His statements were widely circulated via social media.
During the interview, the man added: “Like how I feel [I’m] ready to put the Colombian necktie on these [people].”
While that part of his statement was not aired, it was circulated on social media. The Colombian necktie refers to a method of killing that involves the victim’s throat being cut horizontally.
The matter was referred to the Royal Bahamas Police Force. Mitchell called for calm.
“All patriotic Bahamians and law-abiding non-nationals in this country should refrain from responding in this matter in a way which would approximate taking matters into your own hands. This is time for a reasoned response,” he said.
“There are agencies of the government that are responsible for protecting the integrity of The Bahamas, and they should be allowed to do this work. Suffice it to say that this matter is being taken seriously.”
Mitchell is right that the remarks caused outrage. Many are concerned about our illegal immigration problem when it comes to Haiti. Years of inadequate action by our state have led to shantytown proliferation across The Bahamas.
We have always known where these communities were. We drove past them. We commented on them. Yet nothing was done to permanently remove these illegal communities. Hence, they grew, and more and more Haitians came here because we are permissive of open illegality. We are the same way with numbers houses. Gambling remains illegal for Bahamians and yet the web shops were allowed to expand.

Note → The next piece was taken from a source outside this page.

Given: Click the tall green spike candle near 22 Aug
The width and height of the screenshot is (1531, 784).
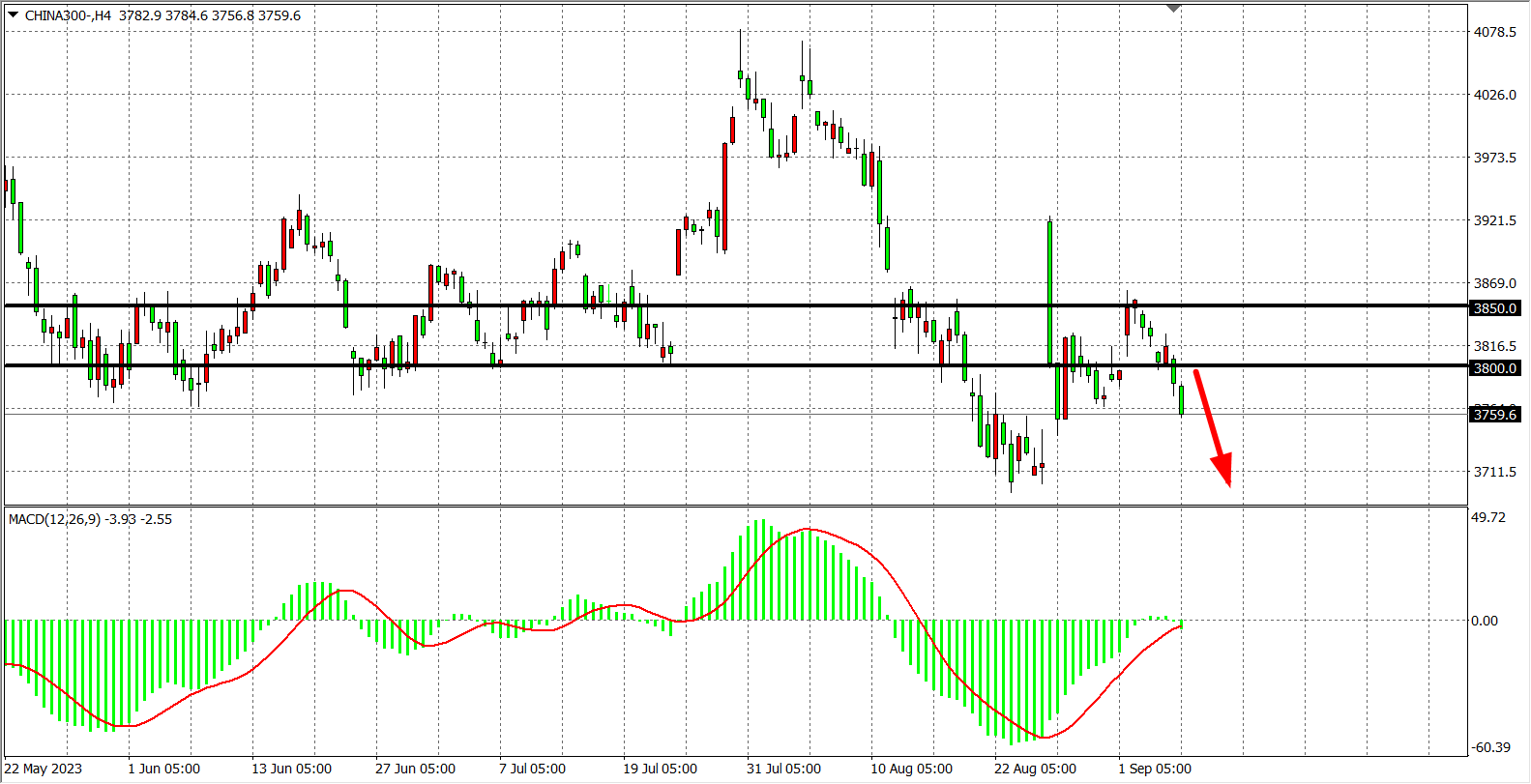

Despite the problem, Bahamians should not be unduly angry with Haitians. Haiti is the poorest country in the Western Hemisphere. We want all people who come to our country to come here legally. All peoples who are in desperate situations in their homelands, however, attempt to flee to a safer, more prosperous place in order to save their lives. Many Bahamians are in the United States, legally and illegally, for example, in search of better lives. It is ultimately up to states to ensure their borders are secured and that their laws are enforced. Our state has done a poor job doing these things.
We have all the laws and all the security personnel needed to clear all shantytowns in The Bahamas. The problem has been political will and interest. During this term in office, the Progressive Liberal Party (PLP) has made some moves to clear some shantytowns. This progress has been slow, however.
The Bahamas has a shantytown problem and illegal immigration problem because we have not cared to enforce our laws. If we did not allow people to build sprawling illegal communities, they likely would never have come here. As a people, we need to be angry with ourselves and with our governments for allowing lawlessness to prevail.
The shantytown called The Mudd, for example, is in the middle of Marsh Harbour. Despite the tough words of the immigration minister, it is likely to still be there when he comes up for re-election. We talk. We get angry. But we have failed to act decisively in this country when it counts.